Il patrimonio architettonico e artistico di un secolare insediamento nel territorio dell’Osmannoro

Firenze
La borgata di Quaracchi, che si sviluppa tra la via di Brozzi e la via Pratese  ha origini antichissime, tanto che se ne trova menzione già in epoca carolingia. Il toponimo deriva dalla denominazione latina “Ad claras aquas”, rimandando agli specchi d’acqua e alle paludi che ricoprivano l’area dell’Osmannoro, tra l’Arno e i primi contrafforti delle Calvana.

La chiesa più importante del borgo è quella di San Pietro, nell’omonima via che attraversa il Fosso Macinante. La chiesa ebbe il patronato di importanti famiglie fiorentine e nel Cinquecento venne affidata all’Ordine dei Cavalieri di Malta. Ristrutturata più volte a partire dal Settecento San Pietro subì gravi danni durante la Seconda Guerra Mondiale e venne ricostruita nel 1962 dall’architetto Marcello Peruzzi, che volle riportarla al disegno originario: di particolare interesse il portico cinquecentesco, e la navata con volta a botte affrescata; sulla parete di sinistra si può ammirare l’affresco di Sant’Antonio Abate in trono e santi del 1428, opera di Bicci di Lorenzo.

Quaracchi è anche sede di una delle più belle ville rinascimentali della zona: si tratta della villa Rucellai “lo Specchio”, in via San Bonaventura, progettata probabilmente da Leon Battista Alberti, oggi sede della facoltà di Agraria dell’Univeristà degli Studi di Firenze. La costruzione, che risale al XV secolo è costruita secondo i canoni dell’architettura signorile del tempo: dotata di doppio chiostro, essa si apriva su un giardino rinascimentale in cui venivano utilizzati elementi architettonici carichi di simboli e messaggi allegorici di ispirazione mitologica derivanti dai rinnovati ideali dell’epoca.
Scrive Franco Cardini descrivendo questo sontuoso giardino di cui oggi rimane solo una fila di alberi lungo via di Brozzi:“Niente manca più la giardino rinascimentale, ripresa di quello antico e risultato dell’incontro tra esso e la lunga tradizione medievale: Il vivaio di alberi che gira intorno alla cinta murata, il ruscello, la pergola, il prato con le piante di bosso intagliate secondo le norme della romana ars topiaria, gli alberi da frutto, i roseti, una loggia dall’alto dalla quale il giardino può essere goduto al suo interno.”

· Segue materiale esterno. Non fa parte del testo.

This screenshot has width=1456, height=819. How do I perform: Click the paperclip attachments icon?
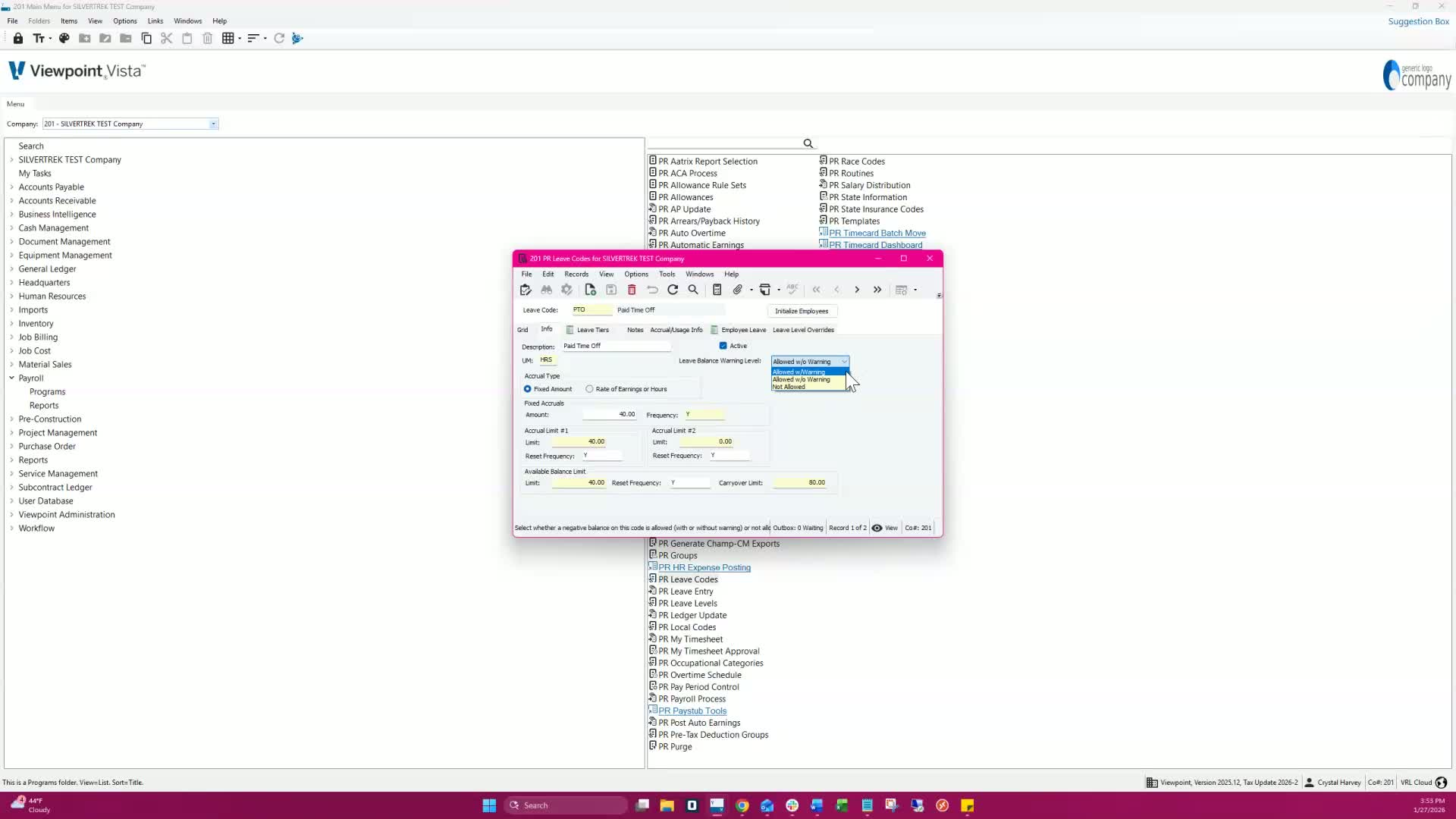[x=737, y=290]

Qui visse Giovanni Rucellai, grande mercante, umanista e scrittore legato alla famiglia Medici, autore dello Zibaldone in cui raccolse le memorie delle più importanti “imprese edificatorie2 della sua vita. Dal 1877 al 1969 la villa fu sede del Collegio di San Bonaventura, conosciuti come gli “editori di Quaracchi”, un’istituzione religiosa e culturale di livello internazionale, che si è occupata della pubblicazione degli autori francescani e dell’Archivium Franciscanum Historicum, una delle più importanti riviste di storia francescana del mondo.